The chromodomain (CD) of HP1 proteins is an established H3K9me3 reader that also binds H1, EHMT2 and H3K23 lysine-methylated targets. Structural experiments have provided atomistic pictures of its recognition of the conserved ARKme3S/T motif, but structural dynamics' contribution to the recognition may have been masked by ensemble averaging. We acquired ~350 μs of explicit solvent molecular dynamics (MD) simulations of the CD domain interacting with several peptides using the latest AMBER force fields. The simulations reproduced the experimentally observed static binding patterns well but also revealed visible structural dynamics at the interfaces. While the buried K0me3 and A−2 target residues are tightly bound, several flanking sidechains sample diverse sites on the CD surface. Different amino acid positions of the targets can substitute for each other by forming mutually replaceable interactions with CD, thereby explaining the lack of strict requirement for cationic H3 target residues at the −3 position. The Q−4 residue of H3 targets further stabilizes the binding. The recognition pattern of the H3K23 ATKme3A motif, for which no structure is available, is predicted.
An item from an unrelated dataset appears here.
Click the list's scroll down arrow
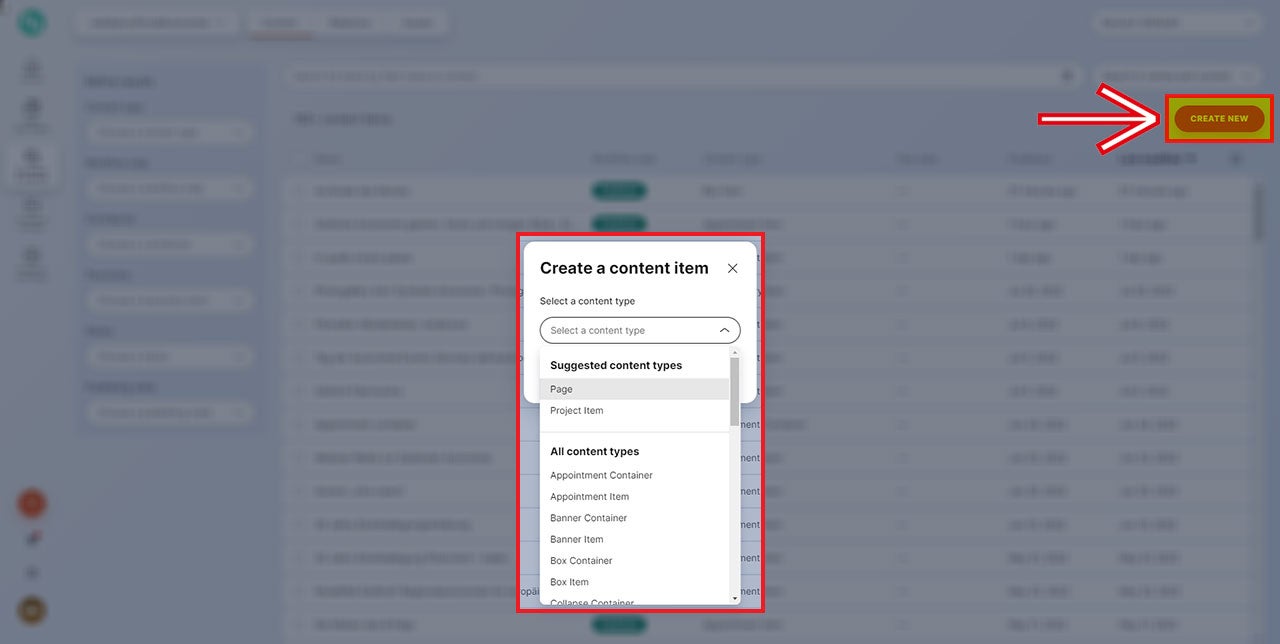This screenshot has width=1280, height=644. [735, 598]
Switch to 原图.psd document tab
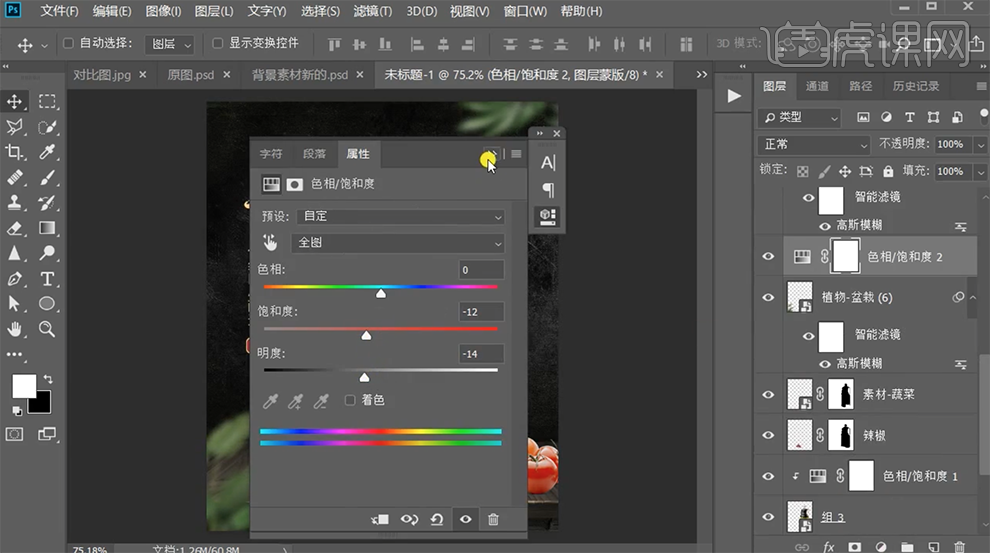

The CD reads a longer target segment than previously thought, ranging from positions −7 to +3. The CD anionic clamp can be neutralized not only by the −3 and −1 residues, but also by −7, −6, −5 and +3 residues. Structural dynamics, not immediately apparent from the structural data, contribute to molecular recognition between the HP1 CD domain and its targets. Mutual replaceability of target residues increases target sequence flexibility. •Atomistic simulations of HP1 chromodomain (CD) bound to diverse targets are reported.•The binding includes structural dynamics that is not visible from experimental data.•Residues as distant as −7 to +3 positions from Kme3 affect target binding to HP1 CD.•Amino acids in different positions can replace each other in the binding.•Recent AMBER force fields provide improved description of the CD-target binding.